What you are asked to do:
Using the listing below, set down exactly the lines starting at the line that contains "Task: Open the Options menu" and ending at the line that contains "Viewport: 1568px width, 778px height.", both included, and no others.
Given data START
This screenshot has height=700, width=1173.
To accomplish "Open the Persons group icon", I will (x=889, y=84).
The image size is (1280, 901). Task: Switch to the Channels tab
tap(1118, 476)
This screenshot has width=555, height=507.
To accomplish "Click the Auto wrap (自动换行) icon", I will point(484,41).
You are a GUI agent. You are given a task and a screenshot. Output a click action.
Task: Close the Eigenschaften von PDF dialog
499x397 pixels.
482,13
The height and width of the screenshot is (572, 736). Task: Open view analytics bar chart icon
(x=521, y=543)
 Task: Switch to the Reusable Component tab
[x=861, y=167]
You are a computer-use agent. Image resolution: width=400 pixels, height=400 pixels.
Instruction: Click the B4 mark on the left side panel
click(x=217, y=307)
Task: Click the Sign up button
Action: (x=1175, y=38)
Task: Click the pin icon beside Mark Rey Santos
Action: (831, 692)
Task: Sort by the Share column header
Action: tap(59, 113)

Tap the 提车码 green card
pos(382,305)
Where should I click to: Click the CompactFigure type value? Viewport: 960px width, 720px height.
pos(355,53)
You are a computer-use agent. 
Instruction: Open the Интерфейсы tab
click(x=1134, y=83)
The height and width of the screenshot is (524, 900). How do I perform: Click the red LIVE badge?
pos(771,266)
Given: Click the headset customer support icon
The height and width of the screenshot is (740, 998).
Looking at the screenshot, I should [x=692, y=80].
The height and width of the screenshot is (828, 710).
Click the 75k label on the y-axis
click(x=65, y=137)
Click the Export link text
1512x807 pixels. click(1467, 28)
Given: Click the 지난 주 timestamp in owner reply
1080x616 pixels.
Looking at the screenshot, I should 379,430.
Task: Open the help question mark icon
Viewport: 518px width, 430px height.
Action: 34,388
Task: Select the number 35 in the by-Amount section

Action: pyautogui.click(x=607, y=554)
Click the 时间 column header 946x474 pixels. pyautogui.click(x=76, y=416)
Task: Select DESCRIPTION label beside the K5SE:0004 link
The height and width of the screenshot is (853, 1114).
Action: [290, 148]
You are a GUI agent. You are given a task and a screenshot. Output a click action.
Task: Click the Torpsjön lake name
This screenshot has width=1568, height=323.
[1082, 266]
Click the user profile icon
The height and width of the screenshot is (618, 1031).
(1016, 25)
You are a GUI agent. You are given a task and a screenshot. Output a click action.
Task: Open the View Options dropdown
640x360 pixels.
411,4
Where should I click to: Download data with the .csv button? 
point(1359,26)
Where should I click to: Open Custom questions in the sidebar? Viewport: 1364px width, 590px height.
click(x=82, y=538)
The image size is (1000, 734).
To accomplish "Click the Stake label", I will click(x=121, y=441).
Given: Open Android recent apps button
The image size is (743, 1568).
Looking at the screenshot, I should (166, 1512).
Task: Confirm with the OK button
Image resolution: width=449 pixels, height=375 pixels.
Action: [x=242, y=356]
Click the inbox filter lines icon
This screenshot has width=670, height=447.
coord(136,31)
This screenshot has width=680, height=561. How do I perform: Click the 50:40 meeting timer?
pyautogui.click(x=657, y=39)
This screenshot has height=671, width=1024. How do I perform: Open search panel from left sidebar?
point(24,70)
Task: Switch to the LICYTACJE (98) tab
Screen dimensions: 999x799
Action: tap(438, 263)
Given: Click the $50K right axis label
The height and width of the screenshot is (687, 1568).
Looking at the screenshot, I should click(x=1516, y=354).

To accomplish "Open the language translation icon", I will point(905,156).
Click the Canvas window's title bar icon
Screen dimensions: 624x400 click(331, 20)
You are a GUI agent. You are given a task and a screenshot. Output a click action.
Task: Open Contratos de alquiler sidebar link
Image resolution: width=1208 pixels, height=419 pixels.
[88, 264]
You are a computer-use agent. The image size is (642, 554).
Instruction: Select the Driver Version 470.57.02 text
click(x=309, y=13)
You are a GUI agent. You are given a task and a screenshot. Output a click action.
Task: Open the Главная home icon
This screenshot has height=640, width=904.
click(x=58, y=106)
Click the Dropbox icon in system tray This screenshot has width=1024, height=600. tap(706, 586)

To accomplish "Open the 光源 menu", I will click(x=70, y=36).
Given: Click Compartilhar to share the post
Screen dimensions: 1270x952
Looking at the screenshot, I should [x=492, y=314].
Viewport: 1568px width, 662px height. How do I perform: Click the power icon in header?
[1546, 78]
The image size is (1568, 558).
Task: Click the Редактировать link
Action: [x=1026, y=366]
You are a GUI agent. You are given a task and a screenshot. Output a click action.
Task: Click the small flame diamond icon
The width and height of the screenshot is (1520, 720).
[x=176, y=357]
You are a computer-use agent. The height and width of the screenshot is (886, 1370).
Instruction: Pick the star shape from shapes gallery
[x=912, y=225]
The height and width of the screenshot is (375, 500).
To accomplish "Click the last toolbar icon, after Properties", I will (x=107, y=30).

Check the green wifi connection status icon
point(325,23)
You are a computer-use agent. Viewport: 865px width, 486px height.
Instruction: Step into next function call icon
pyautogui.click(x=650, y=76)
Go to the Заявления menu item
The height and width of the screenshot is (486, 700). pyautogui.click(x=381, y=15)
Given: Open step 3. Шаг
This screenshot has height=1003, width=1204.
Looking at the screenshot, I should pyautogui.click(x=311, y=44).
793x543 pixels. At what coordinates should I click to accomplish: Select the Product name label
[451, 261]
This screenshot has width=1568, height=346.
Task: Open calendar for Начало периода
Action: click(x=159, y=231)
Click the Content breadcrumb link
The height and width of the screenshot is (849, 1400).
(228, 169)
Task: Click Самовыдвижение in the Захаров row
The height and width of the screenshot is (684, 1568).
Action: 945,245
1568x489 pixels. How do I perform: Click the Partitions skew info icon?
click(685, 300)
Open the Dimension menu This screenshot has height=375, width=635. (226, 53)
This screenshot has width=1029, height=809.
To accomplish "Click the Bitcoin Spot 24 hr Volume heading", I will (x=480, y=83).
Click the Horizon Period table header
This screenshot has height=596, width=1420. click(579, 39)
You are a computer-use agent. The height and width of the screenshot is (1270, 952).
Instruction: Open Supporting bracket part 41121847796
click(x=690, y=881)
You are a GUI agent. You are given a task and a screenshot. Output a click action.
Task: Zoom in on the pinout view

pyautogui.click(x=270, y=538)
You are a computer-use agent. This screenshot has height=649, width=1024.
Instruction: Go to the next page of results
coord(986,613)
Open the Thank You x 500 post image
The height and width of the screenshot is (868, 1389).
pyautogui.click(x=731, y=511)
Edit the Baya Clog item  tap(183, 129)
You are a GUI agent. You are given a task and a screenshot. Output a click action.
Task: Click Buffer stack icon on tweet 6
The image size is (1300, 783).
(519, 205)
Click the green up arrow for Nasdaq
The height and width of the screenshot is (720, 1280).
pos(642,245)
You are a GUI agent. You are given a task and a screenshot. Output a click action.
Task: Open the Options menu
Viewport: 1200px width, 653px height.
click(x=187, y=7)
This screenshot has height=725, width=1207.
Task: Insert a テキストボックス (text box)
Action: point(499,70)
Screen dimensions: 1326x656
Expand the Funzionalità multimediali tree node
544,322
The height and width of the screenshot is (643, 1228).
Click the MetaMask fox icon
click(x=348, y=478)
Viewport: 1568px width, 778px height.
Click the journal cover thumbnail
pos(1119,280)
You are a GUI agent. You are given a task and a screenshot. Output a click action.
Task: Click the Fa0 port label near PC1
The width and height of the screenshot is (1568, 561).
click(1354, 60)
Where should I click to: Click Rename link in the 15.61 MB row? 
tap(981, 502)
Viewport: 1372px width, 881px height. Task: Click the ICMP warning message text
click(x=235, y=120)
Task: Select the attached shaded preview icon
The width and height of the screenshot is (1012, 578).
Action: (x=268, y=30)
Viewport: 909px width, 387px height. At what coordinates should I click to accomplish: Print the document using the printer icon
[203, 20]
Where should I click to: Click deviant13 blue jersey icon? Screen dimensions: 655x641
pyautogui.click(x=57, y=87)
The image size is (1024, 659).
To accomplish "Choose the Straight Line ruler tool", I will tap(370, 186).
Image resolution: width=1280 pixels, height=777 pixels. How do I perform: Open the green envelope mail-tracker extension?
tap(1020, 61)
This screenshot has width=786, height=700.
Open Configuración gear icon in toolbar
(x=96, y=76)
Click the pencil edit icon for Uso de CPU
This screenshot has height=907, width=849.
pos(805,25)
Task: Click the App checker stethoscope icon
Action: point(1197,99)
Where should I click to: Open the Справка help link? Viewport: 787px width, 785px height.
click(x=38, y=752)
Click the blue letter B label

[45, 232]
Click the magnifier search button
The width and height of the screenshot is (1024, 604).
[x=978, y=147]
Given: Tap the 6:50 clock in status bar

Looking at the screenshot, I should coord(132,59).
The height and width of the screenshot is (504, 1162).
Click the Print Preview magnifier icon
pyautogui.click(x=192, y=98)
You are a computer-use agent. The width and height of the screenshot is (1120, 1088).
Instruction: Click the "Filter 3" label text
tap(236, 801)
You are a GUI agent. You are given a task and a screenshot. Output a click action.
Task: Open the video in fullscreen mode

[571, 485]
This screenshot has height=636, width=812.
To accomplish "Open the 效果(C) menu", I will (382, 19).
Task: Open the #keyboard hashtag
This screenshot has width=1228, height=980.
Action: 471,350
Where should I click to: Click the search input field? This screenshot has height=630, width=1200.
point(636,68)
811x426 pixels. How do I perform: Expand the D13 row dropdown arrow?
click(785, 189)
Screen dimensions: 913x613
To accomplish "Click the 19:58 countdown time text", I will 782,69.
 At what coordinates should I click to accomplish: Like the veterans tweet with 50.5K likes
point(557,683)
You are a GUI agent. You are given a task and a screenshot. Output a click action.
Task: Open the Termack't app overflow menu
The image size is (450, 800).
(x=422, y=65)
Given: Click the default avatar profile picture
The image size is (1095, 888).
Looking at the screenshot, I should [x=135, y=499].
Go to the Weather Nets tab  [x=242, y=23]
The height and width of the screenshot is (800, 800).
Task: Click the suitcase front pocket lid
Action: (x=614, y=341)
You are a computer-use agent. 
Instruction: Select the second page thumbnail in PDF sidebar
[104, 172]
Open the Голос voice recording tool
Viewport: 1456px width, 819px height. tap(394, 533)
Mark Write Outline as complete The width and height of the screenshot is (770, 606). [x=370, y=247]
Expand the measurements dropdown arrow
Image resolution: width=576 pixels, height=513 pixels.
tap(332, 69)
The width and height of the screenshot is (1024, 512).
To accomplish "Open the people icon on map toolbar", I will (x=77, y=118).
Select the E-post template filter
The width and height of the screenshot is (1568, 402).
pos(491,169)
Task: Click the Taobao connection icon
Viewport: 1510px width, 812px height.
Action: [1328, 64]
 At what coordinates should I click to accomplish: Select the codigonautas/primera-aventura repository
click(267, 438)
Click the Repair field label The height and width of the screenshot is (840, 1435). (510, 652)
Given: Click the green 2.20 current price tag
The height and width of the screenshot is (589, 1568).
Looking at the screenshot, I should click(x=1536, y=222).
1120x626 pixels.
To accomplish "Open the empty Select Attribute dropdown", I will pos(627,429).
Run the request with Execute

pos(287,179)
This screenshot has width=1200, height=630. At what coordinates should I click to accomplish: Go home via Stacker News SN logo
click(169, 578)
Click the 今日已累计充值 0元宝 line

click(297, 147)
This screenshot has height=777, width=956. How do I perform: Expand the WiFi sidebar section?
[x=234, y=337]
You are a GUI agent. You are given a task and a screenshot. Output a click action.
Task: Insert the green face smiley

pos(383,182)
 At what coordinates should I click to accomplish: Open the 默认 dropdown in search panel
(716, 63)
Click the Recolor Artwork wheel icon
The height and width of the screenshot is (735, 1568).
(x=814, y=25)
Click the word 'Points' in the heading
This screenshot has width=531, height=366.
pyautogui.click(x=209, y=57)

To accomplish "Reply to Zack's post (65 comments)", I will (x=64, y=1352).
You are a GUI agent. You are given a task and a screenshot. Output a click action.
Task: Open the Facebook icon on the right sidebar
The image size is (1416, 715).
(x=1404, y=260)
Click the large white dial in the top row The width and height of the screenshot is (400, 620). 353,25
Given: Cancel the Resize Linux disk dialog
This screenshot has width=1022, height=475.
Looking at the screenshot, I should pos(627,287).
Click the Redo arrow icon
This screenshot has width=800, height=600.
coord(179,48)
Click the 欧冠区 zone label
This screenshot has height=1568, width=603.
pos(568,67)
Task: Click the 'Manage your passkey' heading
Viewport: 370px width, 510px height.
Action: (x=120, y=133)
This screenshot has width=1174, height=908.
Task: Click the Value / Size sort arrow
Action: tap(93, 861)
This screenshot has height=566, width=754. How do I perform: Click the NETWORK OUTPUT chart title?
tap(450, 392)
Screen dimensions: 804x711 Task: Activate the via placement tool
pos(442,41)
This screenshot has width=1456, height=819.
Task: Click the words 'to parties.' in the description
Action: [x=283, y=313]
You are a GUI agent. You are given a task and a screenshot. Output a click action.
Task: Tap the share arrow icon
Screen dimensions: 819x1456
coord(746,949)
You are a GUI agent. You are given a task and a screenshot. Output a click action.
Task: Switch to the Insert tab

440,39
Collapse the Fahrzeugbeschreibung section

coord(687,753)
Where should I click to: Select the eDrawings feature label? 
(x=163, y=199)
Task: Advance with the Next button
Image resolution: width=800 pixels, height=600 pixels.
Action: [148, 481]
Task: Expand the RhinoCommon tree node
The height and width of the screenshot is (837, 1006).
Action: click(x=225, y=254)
Given data END
Answer box:
Task: Open the Options menu
Viewport: 1200px width, 653px height.
click(x=187, y=7)
This screenshot has height=725, width=1207.
Task: Insert a テキストボックス (text box)
Action: point(499,70)
Screen dimensions: 1326x656
Expand the Funzionalità multimediali tree node
544,322
The height and width of the screenshot is (643, 1228).
Click the MetaMask fox icon
click(x=348, y=478)
Viewport: 1568px width, 778px height.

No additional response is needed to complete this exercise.